Warships to be cut open for new engines as they keep breaking down
The Royal Navy's most modern warships will need to have holes cut in their sides to fit them with new engines because they keep breaking down.
The Ministry of Defence (MoD) has confirmed that the six Type 45 destroyers are to undergo major refits amid concerns over their reliability.
The work will be staggered over a period of years so some ships remain available for operational commitments at all times.
The move follows reports of persistent problems with the engines and power systems on the ships, which cost £1 billion each.
In 2014, HMS Dauntless had to abandon a training exercise and in 2009 HMS Daring lost power in the Atlantic on her first voyage to the US.
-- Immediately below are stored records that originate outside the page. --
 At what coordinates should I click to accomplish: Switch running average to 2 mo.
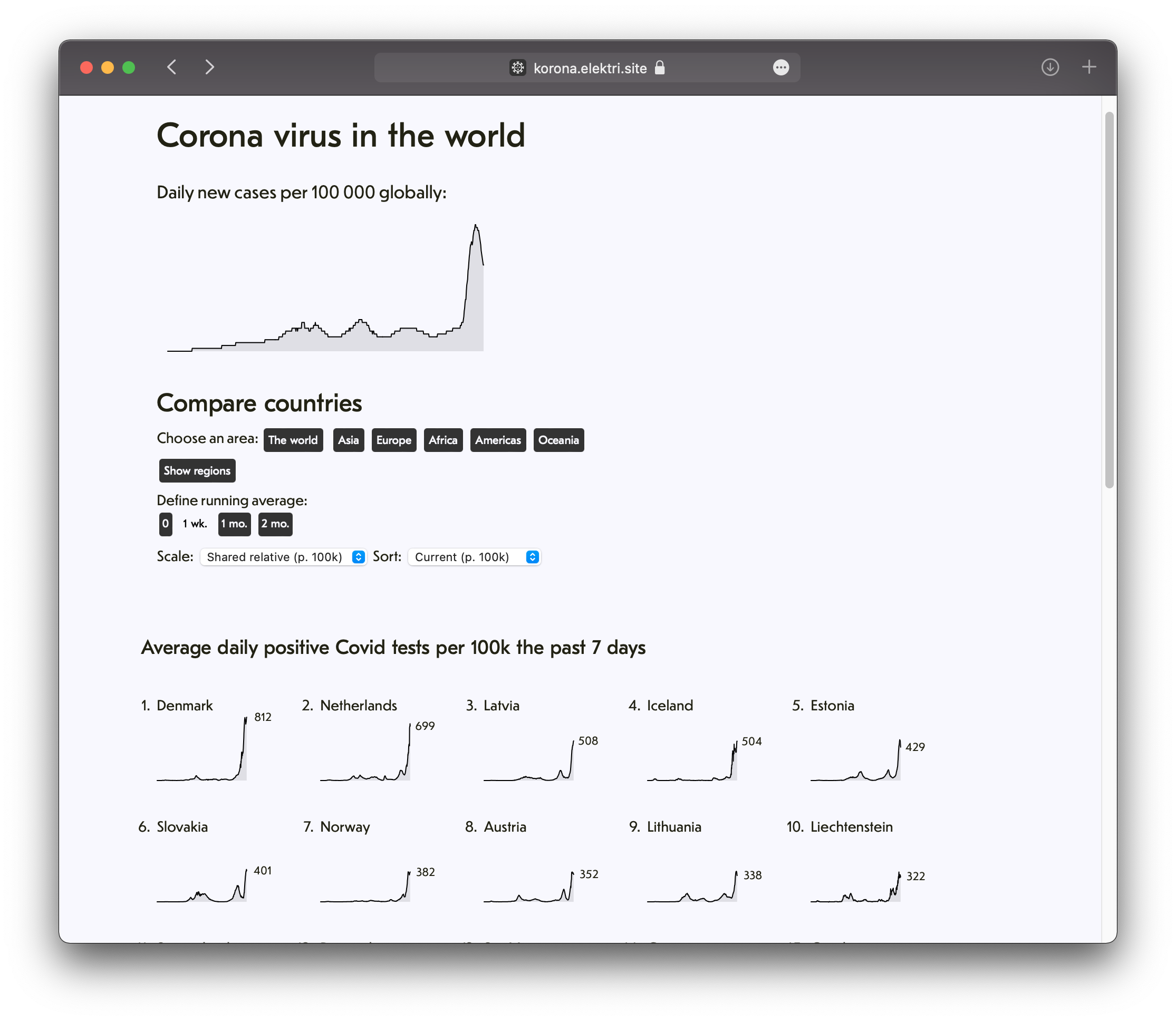[275, 524]
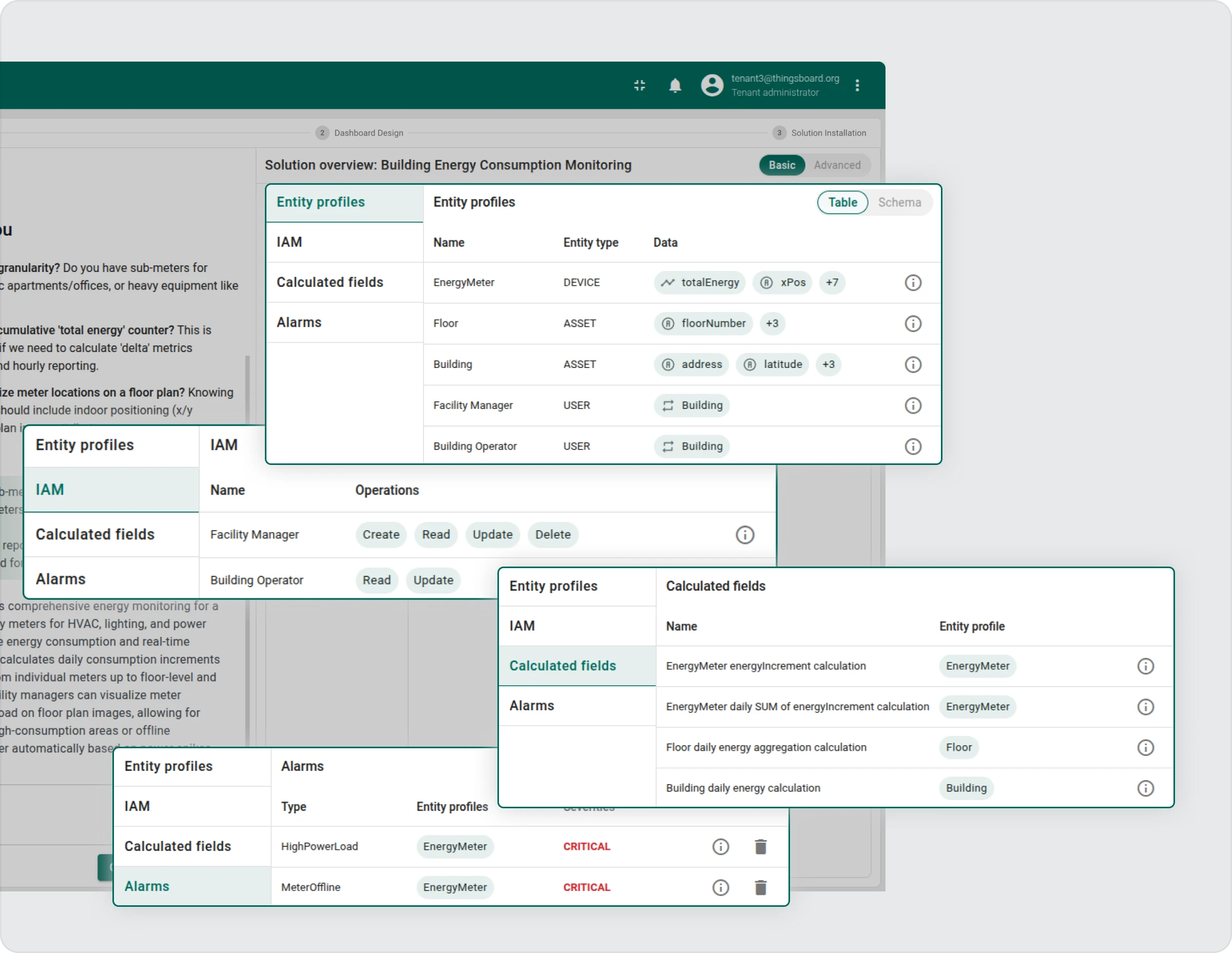The width and height of the screenshot is (1232, 953).
Task: Select the Table view toggle
Action: (842, 202)
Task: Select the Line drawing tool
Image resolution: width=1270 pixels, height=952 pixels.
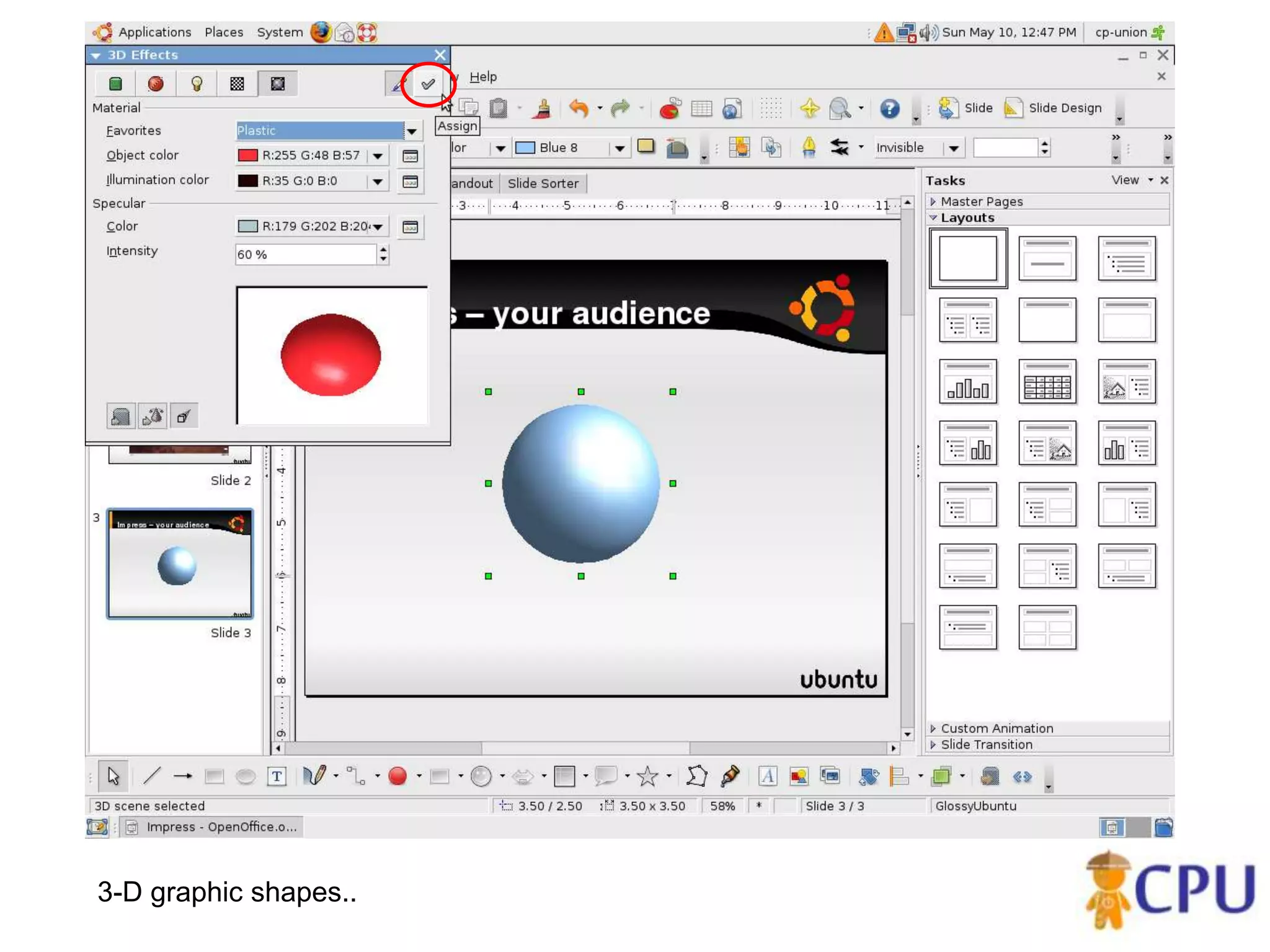Action: coord(152,776)
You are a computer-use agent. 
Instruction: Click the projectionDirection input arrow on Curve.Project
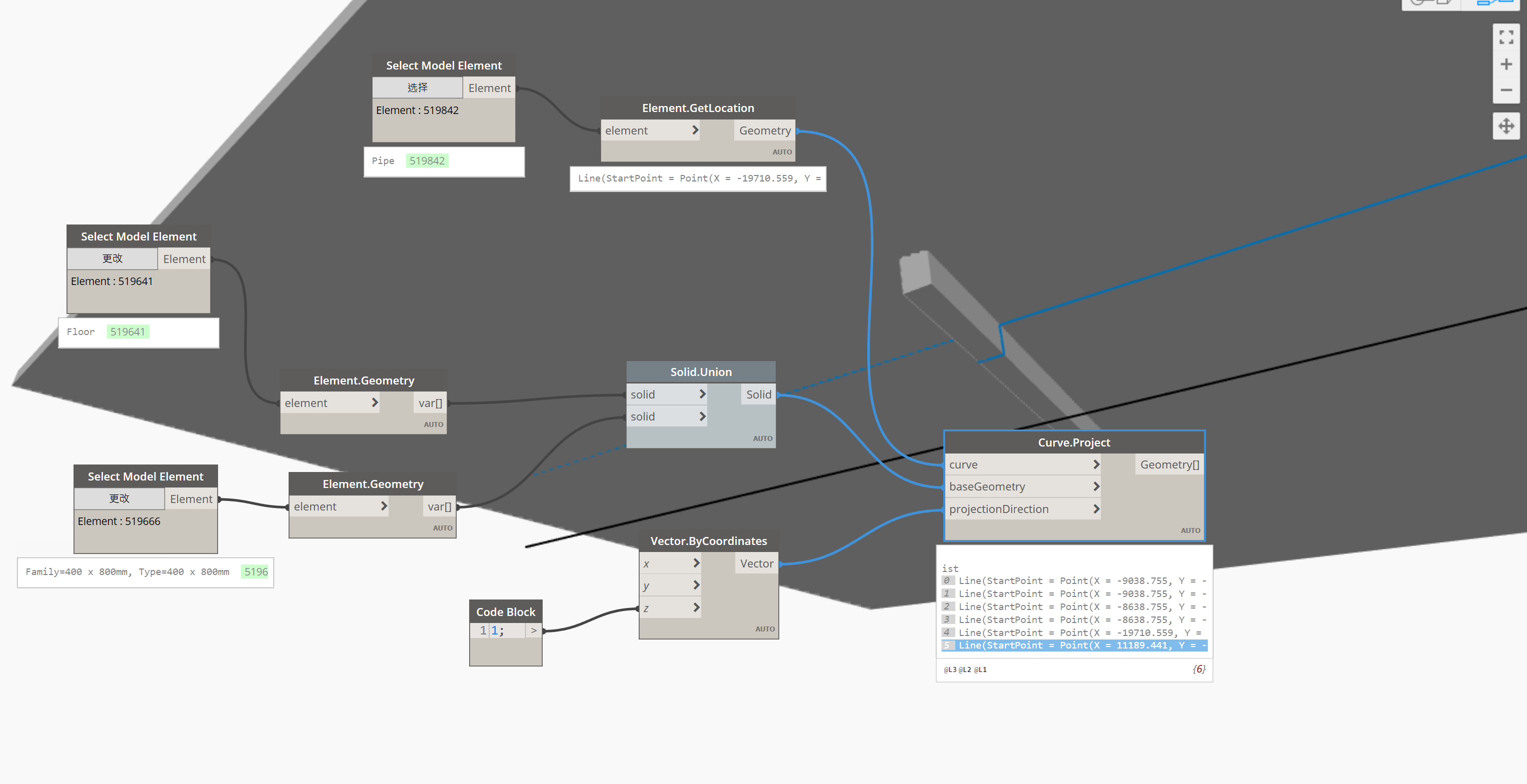point(1096,508)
Each of the ships, which are described as "part of the backbone of the Royal Navy", are fitted with four engines - two gas turbines and two diesel generators and use a system of integrated electric propulsion.
All four engines generate power to propel the ships' electrical motors which turn the propellers, moving them through the water. They also generate power for the systems on board.
A Royal Navy source said the most likely action will be to add as many as two extra generators to each ship to "bolster the power that's already there".
The source accepted that carrying out such maintenance just a few years in to the ships' service was not "normal".
He said: "It is an issue, we're managing it at the moment but we need to do something about it."
The MoD has not disclosed the cost of the work but it is thought that it could run to tens of millions of pounds.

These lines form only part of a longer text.